═════ MATERIAL SUPPLIED
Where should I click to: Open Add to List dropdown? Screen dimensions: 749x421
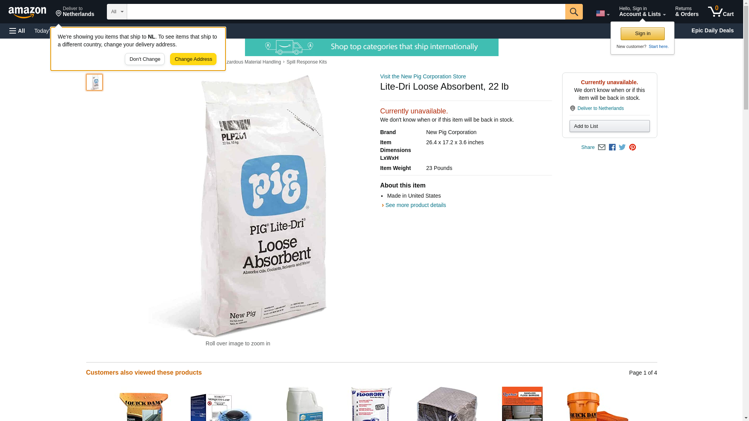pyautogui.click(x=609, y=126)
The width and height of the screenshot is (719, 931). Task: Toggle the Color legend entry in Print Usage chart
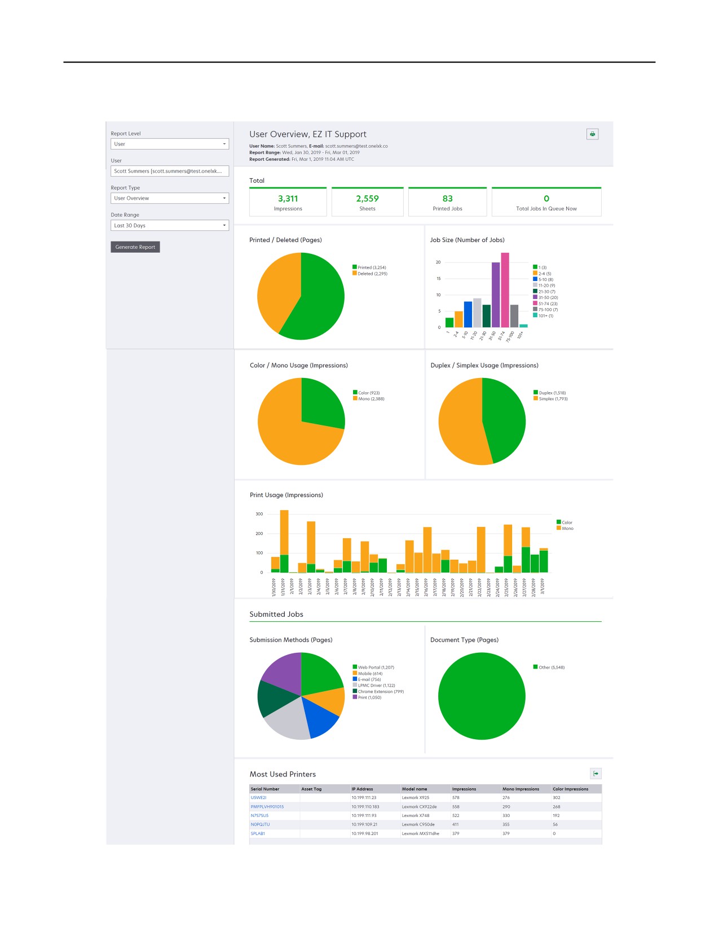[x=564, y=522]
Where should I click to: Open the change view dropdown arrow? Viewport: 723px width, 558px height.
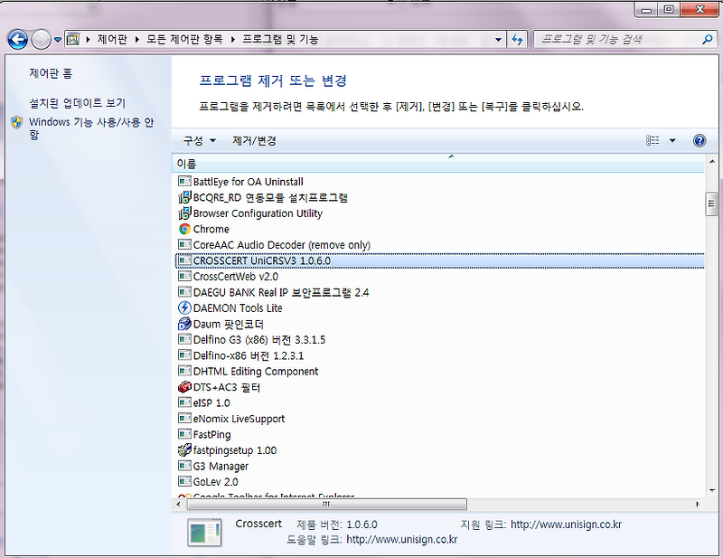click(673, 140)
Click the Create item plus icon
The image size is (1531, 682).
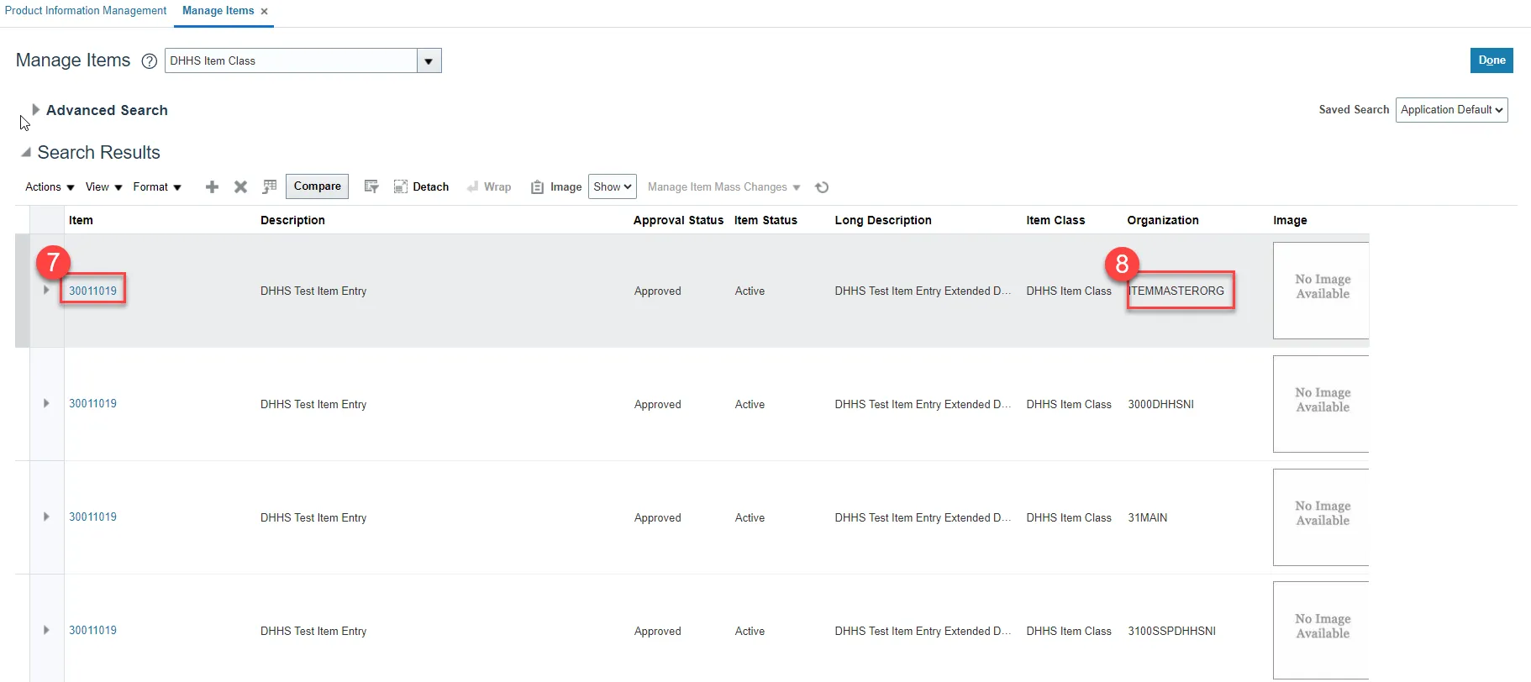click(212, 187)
══════════
§ **ASSIGNED TASK**: Pictures do not belong in the copy. Repeat exactly each line from the one with "Click the Create item plus icon" through the end of the listing.

§ **OUTPUT OF THE EXERCISE**:
Click the Create item plus icon
The image size is (1531, 682).
click(212, 187)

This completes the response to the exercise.